Note that new trainers must be registered with trlx.trainer.register_trainer.
General
- class trlx.trainer.BaseRLTrainer(config, reward_fn=None, metric_fn=None, logit_mask=None, stop_sequences=None, train_mode=False)[source]#
- Parameters:
config (
TRLConfig) –
- abstract learn(log_fn=None, save_fn=None, eval_fn=None)[source]#
Use experiences in RolloutStore to learn
- Parameters:
log_fn (Callable[Dict[str, any]]) – Optional function that is called when logging and passed a dict of logging relevant values
save_fn (Callable[Dict[str, any]]) – Optional function to call after saving. Is passed the components.
eval_fn (Callable[BaseRLTrainer]) – Optional function to call during evaluation. Eval doesn’t do anything without this.

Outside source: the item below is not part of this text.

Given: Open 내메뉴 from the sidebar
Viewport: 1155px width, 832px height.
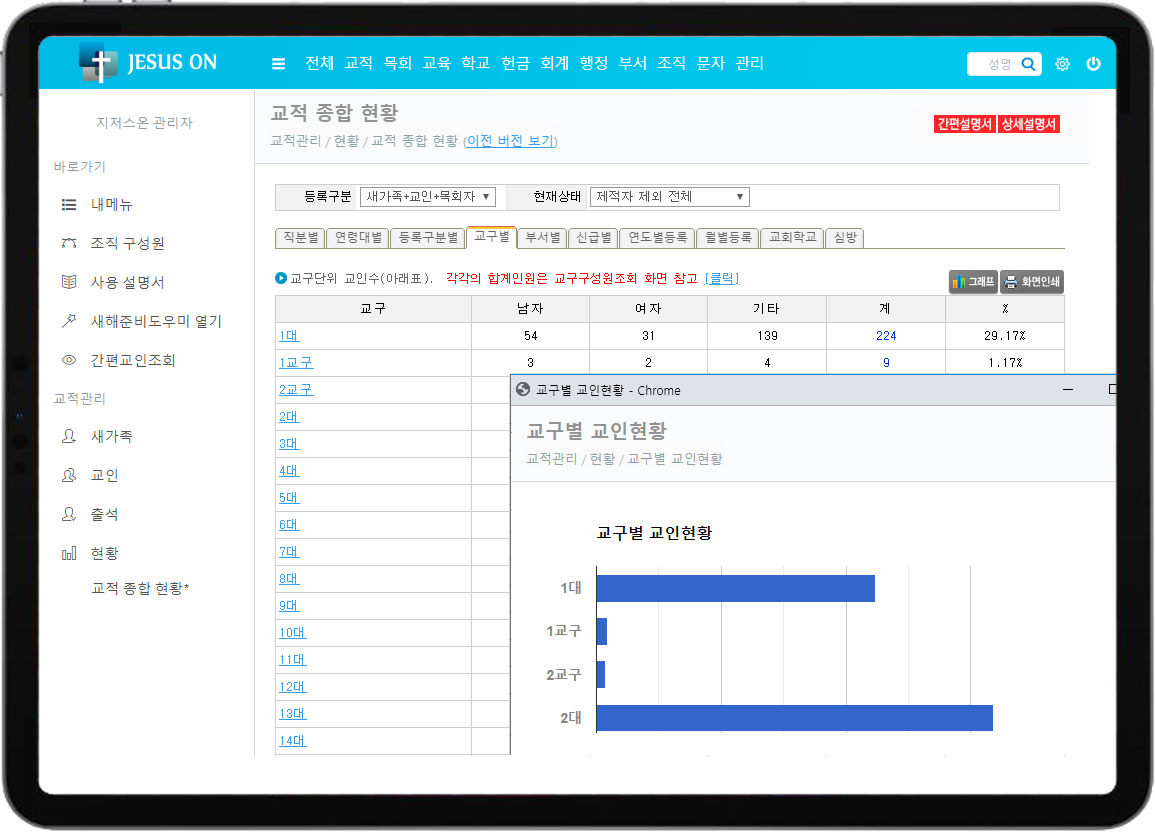Looking at the screenshot, I should [111, 205].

- class trlx.trainer.accelerate_base_trainer.AccelerateRLTrainer(config, **kwargs)[source]#
RL model trainer with an accelerate based backend
- decode(prompts, samples, prompt_sizes=None)[source]#
Decode tensor generations into lists of strings (samples: List[str], prompts: List[str], outputs: List[str])
- evaluate()[source]#
Samples model on eval_prompts, logs stats with reward_fn or metric_fn if provided
- generate(input_ids, attention_mask=None, **kwargs)[source]#
Wraps hf’s generate adding some specific method’s defaults
- generate_eval(input_ids, attention_mask=None, **kwargs)[source]#
Wraps hf’s generate adding some specific method’s defaults
- abstract get_arch(config)[source]#
Returns a specific wrapper of the decoder architecture
- Parameters:
config (
TRLConfig) –
- learn()[source]#
Samples batches from self.store, updates model and periodically evaluates it on self.eval_dataloader
- save_pretrained(directory=None, **kwargs)[source]#
Save the underlying Hugging Face model, tokenizer, and configuration files to a directory for later use.
- Parameters:
directory (str, optional) – The directory to save the trainer files to. NOTE: If not specified, the model will be saved to a directory named hf_model in the checkpoint directory as specified by the Trainer’s config.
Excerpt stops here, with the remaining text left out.